_Objective_
Filter the listing below, keeping only the lines that contain the string "agent", and copy each one out.

_Input material_

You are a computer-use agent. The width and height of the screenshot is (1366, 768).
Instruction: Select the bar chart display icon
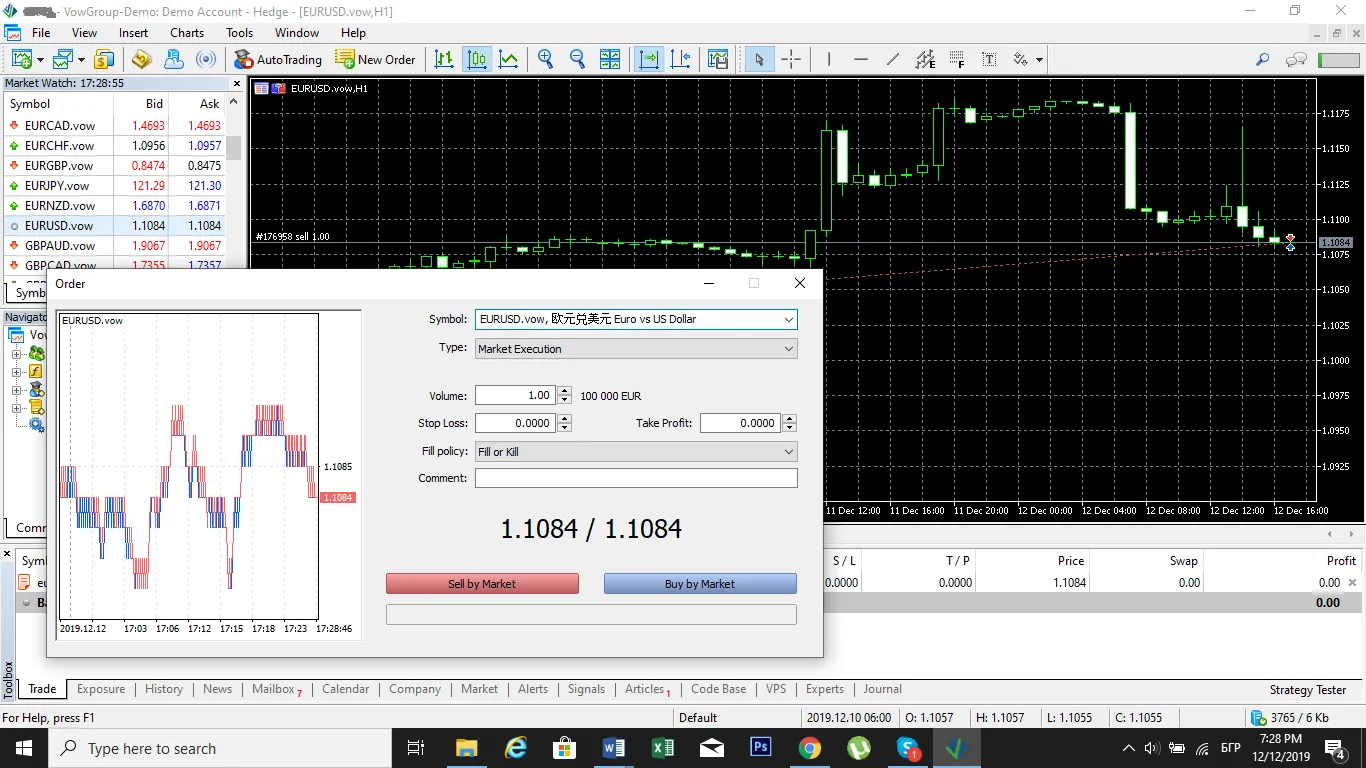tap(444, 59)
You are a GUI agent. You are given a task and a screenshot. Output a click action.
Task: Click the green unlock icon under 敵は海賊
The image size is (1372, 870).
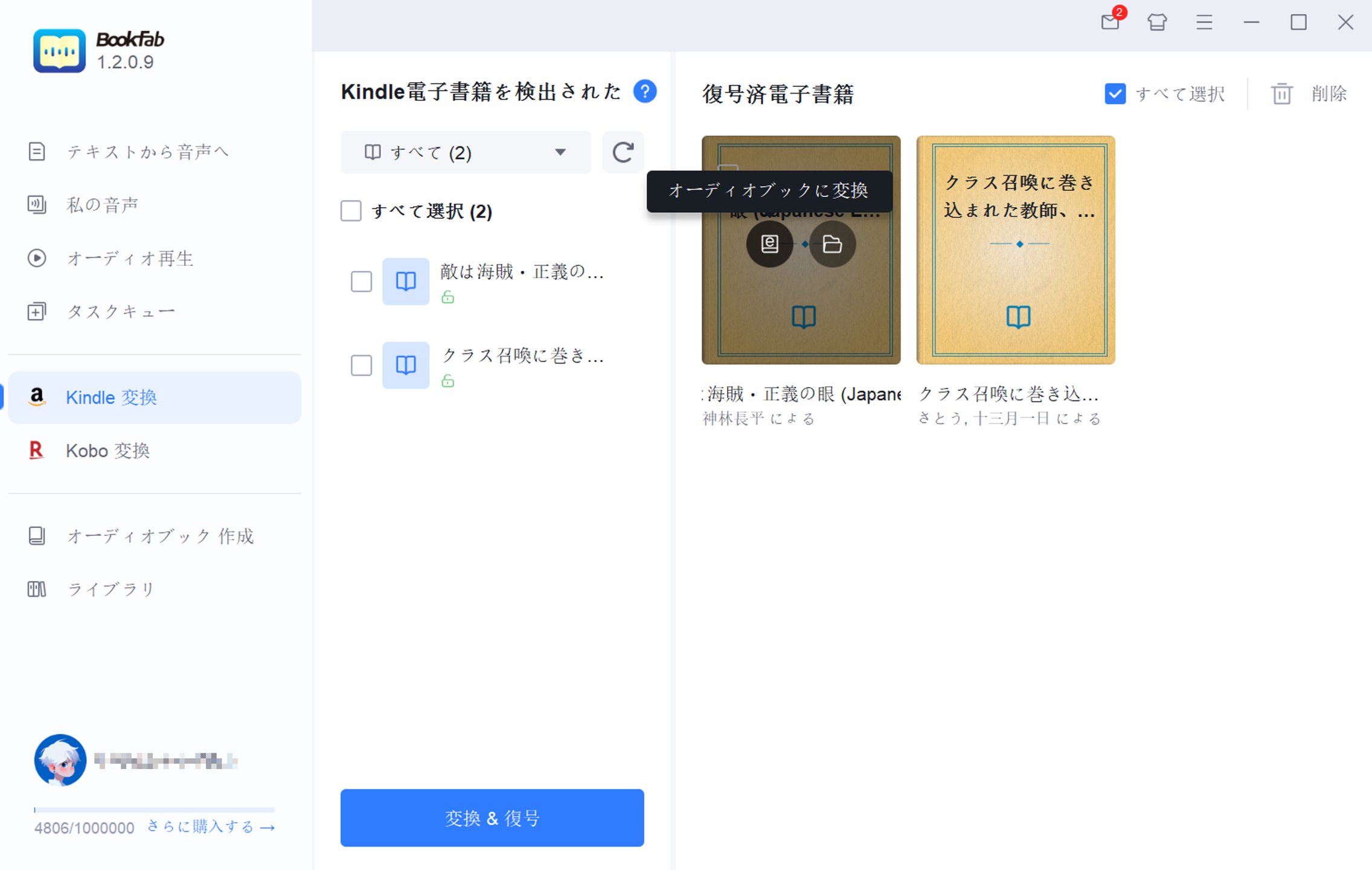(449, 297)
--
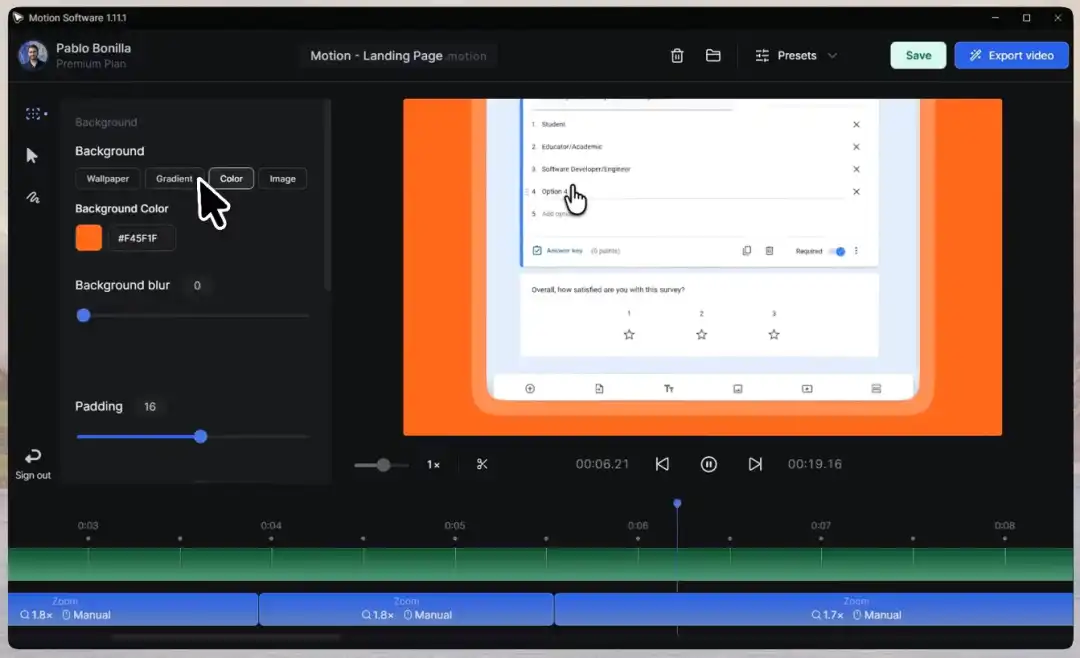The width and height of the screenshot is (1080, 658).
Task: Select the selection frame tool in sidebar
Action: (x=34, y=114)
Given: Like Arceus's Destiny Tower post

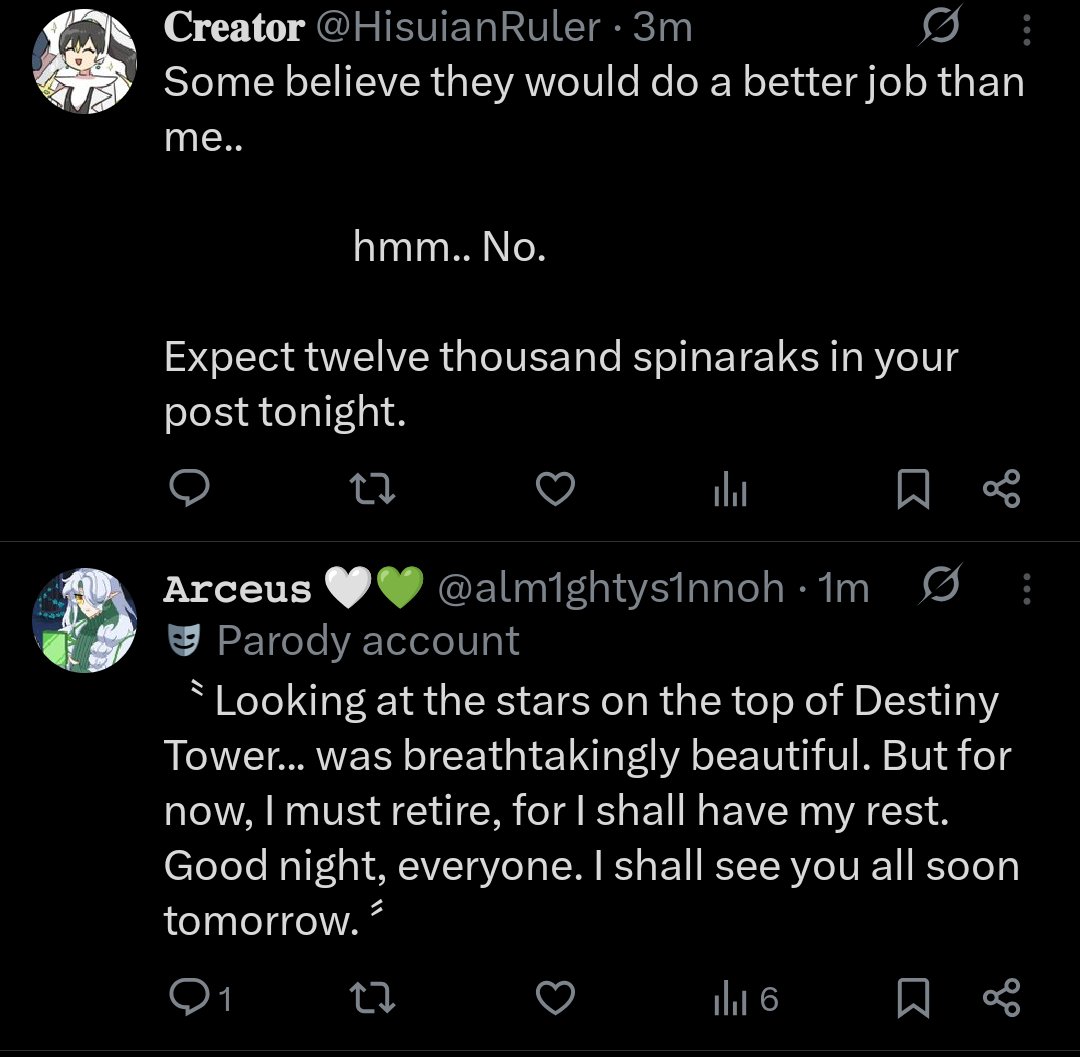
==
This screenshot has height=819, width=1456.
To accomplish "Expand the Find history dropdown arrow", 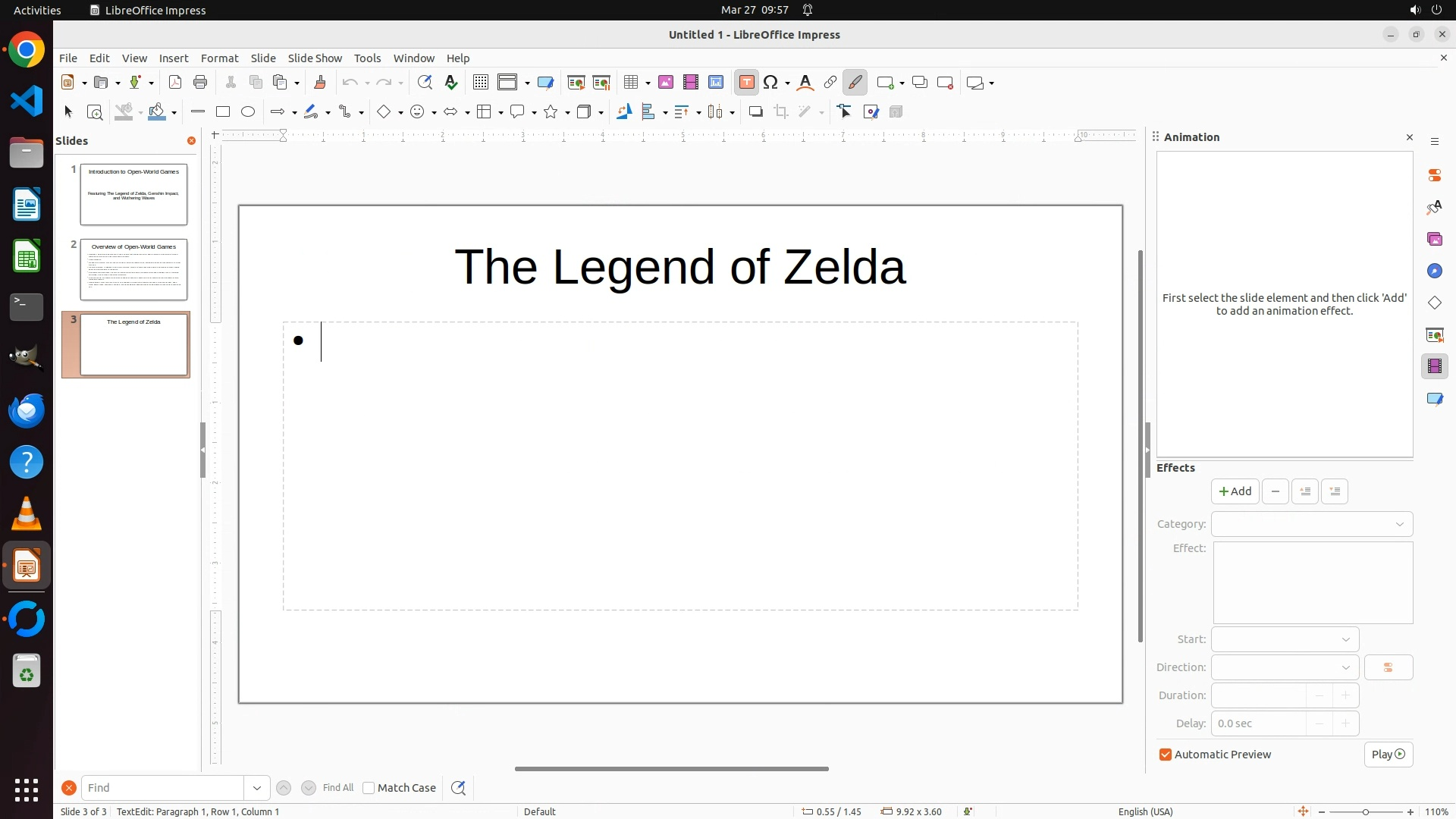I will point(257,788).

_Expected output_
You are a computer-use agent. The width and height of the screenshot is (1366, 768).
You are a GUI agent. You are given a task and a screenshot. Output a click action.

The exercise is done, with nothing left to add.